The Starts at 60 writers team seek out interesting topics and write them especially for you.

  1. Dementia comes in many forms but patients love music and connections to long ago past ….photo albums… story’s or wildlife connections……..amazing what conversations you can have to ‘up’ the mood of a confused and or depressed person….. we should all be visiting and just trying to tap in.

  2. Most important as I learned personally from my father. His face would light up when I arrived to take him out or just visit for an hour or so. It wasn’t always easy but that smile was worth it.

  3. I know my visit with my dog, makes my sisters happy. It doesn’t matter if they don’t remember afterwards.

  4. As stated before my wife suffers from dementia every day is a challenge fore both of us, nobody knows what is around the corner. At some stage we will have to look at respite for me and her , a terrible diseases

  5. My mum has dementia, I visit when I can. I have been very unwell myself and haven’t been able to visit for awhile. I know I love my mum and she loves me. I ask God to watch over her, this is all I can do

  6. My dad suffered from it and two of his sisters did . It was hard visiting him. When we did he always asked me when he could go home. All I could say was” When they know what is wrong with you”. Not the truth but it satisfied him. We could only visit my parents once a year. Too far away.

  7. I volunteer at our local aged care and love every minute of it. One lady’s face lights up when sees a familiar face, even if she doesn’t remember names. I love to talk to them about the history of our town, most can talk about the past easily. Every now and then I take m order Collie in, the old farmers are thrilled to see a dog. I’m back in the town where I grew up, and they nearly all remember my parents so we have great conversations. I also travel 100ks to visit my ex mother-in-law when I can, she loves to see me. It’s very rewarding and I’m glad I can help them.
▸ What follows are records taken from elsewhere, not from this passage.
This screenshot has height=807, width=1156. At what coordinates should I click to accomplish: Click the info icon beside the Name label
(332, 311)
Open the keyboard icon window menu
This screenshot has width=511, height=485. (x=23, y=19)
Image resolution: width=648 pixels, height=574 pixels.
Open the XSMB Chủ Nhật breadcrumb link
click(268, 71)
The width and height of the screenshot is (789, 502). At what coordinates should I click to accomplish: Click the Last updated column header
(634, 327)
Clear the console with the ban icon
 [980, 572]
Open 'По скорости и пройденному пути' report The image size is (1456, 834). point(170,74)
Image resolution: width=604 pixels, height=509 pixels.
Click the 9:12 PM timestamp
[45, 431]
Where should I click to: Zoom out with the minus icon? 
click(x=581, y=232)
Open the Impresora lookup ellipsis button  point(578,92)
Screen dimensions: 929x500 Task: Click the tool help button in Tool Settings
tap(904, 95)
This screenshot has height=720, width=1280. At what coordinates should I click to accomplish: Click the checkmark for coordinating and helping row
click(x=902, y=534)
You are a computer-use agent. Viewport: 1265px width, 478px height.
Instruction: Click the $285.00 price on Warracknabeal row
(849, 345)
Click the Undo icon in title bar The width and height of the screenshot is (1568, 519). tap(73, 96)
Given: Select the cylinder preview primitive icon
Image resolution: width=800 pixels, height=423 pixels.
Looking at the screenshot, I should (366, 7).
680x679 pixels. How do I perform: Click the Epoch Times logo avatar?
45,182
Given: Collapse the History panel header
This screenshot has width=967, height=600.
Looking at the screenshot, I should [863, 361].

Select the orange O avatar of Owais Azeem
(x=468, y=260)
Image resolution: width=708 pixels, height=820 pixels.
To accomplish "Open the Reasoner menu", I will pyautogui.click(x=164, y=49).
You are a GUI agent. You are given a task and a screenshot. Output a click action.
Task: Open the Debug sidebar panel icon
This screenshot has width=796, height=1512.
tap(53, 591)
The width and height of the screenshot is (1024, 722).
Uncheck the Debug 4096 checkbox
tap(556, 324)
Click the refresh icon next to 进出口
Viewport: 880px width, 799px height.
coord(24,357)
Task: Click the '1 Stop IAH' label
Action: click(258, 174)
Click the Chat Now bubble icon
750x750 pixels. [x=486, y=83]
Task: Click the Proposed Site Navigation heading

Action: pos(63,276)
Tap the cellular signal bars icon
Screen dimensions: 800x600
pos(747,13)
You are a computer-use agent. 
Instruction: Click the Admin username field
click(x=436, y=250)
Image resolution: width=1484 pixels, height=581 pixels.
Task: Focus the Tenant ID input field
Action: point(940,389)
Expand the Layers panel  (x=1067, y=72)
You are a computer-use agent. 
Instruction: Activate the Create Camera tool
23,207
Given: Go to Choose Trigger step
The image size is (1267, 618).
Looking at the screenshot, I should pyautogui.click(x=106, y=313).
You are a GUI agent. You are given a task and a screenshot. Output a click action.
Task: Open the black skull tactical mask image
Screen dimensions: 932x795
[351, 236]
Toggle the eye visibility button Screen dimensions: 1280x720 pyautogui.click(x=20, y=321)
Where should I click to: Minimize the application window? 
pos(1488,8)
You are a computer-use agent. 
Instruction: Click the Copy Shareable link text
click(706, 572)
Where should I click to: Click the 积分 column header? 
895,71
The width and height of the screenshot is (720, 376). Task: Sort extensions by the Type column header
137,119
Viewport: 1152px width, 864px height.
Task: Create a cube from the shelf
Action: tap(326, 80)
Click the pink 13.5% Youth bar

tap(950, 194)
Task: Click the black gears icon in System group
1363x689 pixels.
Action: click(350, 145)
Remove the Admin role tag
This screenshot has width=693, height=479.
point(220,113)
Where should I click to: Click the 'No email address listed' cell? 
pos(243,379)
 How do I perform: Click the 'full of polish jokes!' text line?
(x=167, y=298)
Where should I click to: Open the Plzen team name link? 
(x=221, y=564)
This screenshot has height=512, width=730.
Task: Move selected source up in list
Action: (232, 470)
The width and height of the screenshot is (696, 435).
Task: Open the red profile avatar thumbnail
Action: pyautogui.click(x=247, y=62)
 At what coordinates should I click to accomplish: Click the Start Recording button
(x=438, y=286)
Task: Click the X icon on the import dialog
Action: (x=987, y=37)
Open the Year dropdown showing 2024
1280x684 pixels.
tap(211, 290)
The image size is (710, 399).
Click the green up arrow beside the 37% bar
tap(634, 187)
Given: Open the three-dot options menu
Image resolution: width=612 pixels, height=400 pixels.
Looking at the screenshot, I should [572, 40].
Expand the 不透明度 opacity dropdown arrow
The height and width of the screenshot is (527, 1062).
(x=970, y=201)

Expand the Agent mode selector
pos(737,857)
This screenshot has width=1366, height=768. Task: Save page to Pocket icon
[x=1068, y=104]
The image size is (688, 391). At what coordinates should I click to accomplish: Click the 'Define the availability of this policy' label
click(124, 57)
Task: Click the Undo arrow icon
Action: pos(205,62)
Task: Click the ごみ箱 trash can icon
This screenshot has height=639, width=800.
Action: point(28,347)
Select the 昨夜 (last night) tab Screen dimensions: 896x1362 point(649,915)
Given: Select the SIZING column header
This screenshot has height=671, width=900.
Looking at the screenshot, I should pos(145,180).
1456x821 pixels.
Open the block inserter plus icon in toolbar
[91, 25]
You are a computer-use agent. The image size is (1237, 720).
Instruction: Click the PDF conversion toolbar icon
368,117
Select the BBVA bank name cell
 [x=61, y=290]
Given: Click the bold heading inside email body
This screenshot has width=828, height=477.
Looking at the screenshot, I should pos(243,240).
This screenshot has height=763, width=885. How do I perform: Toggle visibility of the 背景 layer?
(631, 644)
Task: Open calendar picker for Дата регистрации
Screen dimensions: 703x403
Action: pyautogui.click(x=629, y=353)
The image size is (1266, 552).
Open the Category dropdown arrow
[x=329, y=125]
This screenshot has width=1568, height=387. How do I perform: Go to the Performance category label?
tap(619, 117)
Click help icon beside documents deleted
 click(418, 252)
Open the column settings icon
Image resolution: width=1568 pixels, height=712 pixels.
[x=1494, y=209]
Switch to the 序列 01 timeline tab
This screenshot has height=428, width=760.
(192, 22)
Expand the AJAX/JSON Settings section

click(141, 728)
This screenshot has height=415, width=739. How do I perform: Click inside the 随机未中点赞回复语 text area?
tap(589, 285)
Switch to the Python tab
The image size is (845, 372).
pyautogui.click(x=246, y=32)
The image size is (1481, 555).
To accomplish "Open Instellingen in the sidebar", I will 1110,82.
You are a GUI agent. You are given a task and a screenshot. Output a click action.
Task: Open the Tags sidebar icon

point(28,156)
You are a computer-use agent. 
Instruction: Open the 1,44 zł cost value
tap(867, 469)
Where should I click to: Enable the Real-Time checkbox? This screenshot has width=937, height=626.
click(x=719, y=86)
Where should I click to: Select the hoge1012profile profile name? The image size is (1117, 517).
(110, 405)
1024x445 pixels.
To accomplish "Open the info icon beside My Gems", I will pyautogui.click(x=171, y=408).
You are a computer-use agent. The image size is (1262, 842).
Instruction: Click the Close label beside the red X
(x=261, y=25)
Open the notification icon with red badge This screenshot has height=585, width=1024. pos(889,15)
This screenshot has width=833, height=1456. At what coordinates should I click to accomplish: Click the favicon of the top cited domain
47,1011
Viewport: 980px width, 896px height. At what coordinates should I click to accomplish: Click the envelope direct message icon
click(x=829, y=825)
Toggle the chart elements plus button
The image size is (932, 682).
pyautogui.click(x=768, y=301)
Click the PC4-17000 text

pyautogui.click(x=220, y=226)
  8. Why would we assume that family contact did not matter if it cannot be remembered? Babies don’t remember but they would die without family contact.

    1 REPLY
    • You are so right! I think that’s why it’s important to talk to unconscious people too. They don’t remember but there are different ways of knowing.

  9. My husband suffers from dementia and is in Aged Care, it got to the stage where he was continually falling over and if there were no neighbours home to help me lift him he could be on the floor for many many hours he was also badly incontinent and when in the bathroom would regularly miss the toilet. He remembers things from the past but his current memory is not there, he needs somebody to shave him and to bathe him, life is so cruel, I visit him at least once a week, but it is so very hard for me also to see him like this.

  10. My Mum has Dementia and is in a lovely home in Dunedin NZ. I can only go over once a year now, but I ring regularly and email which they print off and give to her. She still knows us and is happy most the time She is 90 and loves helping with the dishes and tidying up and she has her duster there and dusts. However, if they ask her if she would like to help, she says no I don’t want to. She would be horrified to know that as she was always a lady. She loves to laugh so I mention things Dad used to say or do and she has a good laugh. A few years ago when she was looking after Dad, she said if she felt down and was finding it hard, she would go in the bathroom, smile broadly at herself in mirror and feel much better.

  11. My 93 year old mum is in a dementia ward however she is able to kick my butt when we play scrabble and she taught me at primary school in Stratford some 54 years ago.

  12. Journalists DO need to watch their language! Avoid all references to Victim, Sufferer, Confined to (wheelchair/bed/chair) and similar. Put PERSON before condition – eg. person with dementia, person with disability, etc. Or “wheelchair user”.